The site sits between our existing Sorrento Gateway and Sorrento Summit campuses, all of which have excellent visibility and accessibility from Interstate 805. Once the site is developed, we'll have 700,000 square feet across these three campuses. In Boston, our 101 Cambridge Park Drive project in Alewife delivered in 4Q 2022 is now 88% pre-leased. The average lease rate is $99 per foot or 27% above our underwriting. This project brings our footprint in the Alewife submarket of West Cambridge to 1.1 million square feet across 18 acres. And that brings us to the series of acquisitions we announced yesterday. In eight separate transactions totaling $625 million of initial investment, we assembled 36 acres of largely contiguous land in the AOA submarket West Cambridge. We now have a significant development opportunity on the East Coast to balance our enormous development pipeline in South San Francisco.

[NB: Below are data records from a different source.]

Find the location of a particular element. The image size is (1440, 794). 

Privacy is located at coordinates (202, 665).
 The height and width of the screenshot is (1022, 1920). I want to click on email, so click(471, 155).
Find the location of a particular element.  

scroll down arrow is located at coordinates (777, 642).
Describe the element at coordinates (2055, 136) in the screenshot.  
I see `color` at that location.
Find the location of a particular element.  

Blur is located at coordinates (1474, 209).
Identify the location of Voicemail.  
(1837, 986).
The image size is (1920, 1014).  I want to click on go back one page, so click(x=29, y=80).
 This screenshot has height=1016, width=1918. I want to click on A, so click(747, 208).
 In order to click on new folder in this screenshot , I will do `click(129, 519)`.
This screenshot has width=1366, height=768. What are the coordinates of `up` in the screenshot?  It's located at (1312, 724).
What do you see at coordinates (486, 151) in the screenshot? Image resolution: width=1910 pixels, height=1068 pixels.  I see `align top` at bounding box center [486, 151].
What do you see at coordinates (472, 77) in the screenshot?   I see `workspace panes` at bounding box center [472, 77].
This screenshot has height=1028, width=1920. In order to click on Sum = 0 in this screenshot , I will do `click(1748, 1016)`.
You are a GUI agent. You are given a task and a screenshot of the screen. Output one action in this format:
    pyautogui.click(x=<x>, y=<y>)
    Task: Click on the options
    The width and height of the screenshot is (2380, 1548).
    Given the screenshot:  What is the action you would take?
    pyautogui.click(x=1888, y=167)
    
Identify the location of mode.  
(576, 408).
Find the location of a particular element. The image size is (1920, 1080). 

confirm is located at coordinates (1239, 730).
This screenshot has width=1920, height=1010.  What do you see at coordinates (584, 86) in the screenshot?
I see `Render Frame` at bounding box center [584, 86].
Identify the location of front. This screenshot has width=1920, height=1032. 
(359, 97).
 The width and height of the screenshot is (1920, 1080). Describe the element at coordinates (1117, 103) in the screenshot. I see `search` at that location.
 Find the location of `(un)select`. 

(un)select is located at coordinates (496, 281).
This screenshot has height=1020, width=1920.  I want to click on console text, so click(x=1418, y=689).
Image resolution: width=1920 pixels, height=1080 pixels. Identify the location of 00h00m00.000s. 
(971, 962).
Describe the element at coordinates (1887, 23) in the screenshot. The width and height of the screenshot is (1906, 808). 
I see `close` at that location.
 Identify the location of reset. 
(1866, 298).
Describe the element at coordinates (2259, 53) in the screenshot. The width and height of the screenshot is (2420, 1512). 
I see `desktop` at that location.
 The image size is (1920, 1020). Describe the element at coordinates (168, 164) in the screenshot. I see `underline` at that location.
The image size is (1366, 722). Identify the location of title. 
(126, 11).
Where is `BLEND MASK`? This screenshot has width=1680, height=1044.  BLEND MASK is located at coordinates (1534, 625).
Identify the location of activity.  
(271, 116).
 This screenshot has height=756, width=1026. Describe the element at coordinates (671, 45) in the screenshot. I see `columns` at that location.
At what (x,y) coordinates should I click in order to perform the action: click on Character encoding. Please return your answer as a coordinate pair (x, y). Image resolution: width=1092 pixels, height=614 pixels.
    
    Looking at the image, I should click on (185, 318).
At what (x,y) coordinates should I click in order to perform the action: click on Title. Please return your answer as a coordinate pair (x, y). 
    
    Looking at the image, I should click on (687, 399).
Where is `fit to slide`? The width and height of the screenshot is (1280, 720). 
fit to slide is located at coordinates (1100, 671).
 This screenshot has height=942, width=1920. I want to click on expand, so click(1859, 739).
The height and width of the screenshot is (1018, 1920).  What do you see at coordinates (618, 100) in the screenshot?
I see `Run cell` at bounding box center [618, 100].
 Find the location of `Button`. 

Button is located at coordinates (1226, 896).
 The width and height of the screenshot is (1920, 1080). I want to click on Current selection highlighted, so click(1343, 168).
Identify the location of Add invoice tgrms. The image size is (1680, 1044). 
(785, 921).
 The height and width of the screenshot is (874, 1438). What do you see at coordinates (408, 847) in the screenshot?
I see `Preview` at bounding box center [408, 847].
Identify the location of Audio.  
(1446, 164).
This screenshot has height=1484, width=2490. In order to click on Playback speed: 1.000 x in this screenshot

The blended Year one FFO yield is 4.2% with the potential for huge earnings and NAV upside in the future. Roughly 1/4 of the $625 million investment represents stabilized cash flowing acquisitions, the remainder are covered land plays, primarily single-store industrial and flex office that we intend to eventually replace with Class A lab buildings in phases over the next decade plus. We'll be working with the City of Cambridge on the development plan and have more to share in coming quarters. If you turn to page four of yesterday's investment deck, you'll see the assemblages within walking distance to our existing buildings in Alewife. Both sites have commuter access by train, car and bike. In particular, we're within walking distance to the Alewife train station and adjacent to Route two in the Minuteman bike path, all of which connect Cambridge, Downtown Boston and the Western suburbs.
These campus settings are a competitive advantage for leasing because we can provide world-class amenities, infrastructure and flexibility for tenants to grow without relocating. This is very, very different than owning a single lab building in an isolated location. I'll turn it to Pete.